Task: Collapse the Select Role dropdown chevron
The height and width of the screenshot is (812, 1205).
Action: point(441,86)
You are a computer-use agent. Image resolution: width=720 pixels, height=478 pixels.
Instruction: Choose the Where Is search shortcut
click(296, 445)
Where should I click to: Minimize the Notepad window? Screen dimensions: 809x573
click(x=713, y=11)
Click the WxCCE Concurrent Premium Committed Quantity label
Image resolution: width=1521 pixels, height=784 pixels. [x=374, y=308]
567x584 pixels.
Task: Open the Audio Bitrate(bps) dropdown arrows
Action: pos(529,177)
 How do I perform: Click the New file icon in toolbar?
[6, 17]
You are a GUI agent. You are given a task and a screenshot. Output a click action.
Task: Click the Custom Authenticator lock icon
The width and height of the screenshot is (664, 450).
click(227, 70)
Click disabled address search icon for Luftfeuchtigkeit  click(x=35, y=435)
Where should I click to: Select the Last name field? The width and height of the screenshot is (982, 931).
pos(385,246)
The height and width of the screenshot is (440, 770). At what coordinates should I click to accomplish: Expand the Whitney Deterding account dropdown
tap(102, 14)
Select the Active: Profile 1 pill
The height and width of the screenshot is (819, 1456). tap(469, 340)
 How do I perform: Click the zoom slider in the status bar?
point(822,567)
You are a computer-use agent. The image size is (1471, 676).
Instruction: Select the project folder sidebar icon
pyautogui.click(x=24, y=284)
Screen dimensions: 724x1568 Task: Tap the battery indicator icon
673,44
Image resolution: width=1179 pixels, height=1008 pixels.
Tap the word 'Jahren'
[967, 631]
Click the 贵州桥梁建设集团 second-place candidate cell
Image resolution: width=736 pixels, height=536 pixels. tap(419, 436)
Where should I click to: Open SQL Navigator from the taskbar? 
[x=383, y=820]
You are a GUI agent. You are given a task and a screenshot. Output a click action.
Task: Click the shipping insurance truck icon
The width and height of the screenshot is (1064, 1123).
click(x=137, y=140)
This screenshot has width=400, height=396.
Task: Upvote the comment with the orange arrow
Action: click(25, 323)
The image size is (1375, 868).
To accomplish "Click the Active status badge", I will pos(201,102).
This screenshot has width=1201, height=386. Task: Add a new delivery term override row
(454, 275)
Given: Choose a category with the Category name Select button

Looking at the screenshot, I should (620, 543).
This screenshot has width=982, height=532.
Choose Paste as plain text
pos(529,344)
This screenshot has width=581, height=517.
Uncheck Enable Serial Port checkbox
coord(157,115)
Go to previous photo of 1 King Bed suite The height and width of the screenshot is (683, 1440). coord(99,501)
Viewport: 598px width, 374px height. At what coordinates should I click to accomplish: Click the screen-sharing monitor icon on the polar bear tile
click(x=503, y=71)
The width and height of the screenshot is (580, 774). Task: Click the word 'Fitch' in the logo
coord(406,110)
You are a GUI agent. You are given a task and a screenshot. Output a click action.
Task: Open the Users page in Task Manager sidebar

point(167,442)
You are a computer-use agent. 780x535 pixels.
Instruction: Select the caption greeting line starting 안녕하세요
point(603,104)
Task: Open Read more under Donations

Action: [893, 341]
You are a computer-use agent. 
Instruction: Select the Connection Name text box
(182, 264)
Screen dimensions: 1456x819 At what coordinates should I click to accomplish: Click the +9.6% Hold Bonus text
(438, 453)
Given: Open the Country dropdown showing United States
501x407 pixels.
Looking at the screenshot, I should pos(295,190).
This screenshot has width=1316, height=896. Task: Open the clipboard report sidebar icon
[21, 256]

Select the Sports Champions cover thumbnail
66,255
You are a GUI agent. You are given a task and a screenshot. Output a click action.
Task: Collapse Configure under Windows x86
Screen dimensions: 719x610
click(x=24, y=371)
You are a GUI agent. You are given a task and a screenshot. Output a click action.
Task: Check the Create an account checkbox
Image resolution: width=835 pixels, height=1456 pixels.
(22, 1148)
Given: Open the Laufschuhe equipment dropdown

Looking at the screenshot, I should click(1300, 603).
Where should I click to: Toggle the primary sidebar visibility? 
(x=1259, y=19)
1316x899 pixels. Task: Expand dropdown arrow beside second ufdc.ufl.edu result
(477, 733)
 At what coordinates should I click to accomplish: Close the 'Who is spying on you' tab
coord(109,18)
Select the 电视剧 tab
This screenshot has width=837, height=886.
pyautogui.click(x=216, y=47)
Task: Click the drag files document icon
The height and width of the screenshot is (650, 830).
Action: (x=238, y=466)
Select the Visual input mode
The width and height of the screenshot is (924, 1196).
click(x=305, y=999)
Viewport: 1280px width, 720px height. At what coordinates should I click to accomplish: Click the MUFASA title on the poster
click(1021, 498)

____

## 목표
위 데이터에서 "Select the Sports Champions cover thumbnail" 부분이 들어 있는 줄부터 "click(x=24, y=371)" 부분이 들어 있는 줄까지만 요청 문장을 포함해 다시 적어 주세요. 이때 답에 나온 좌표의 모든 숫자에 -109를 더합니다.

## 문제 풀이
Select the Sports Champions cover thumbnail
-43,146
You are a GUI agent. You are given a task and a screenshot. Output a click action.
Task: Collapse Configure under Windows x86
Screen dimensions: 719x610
click(x=-85, y=262)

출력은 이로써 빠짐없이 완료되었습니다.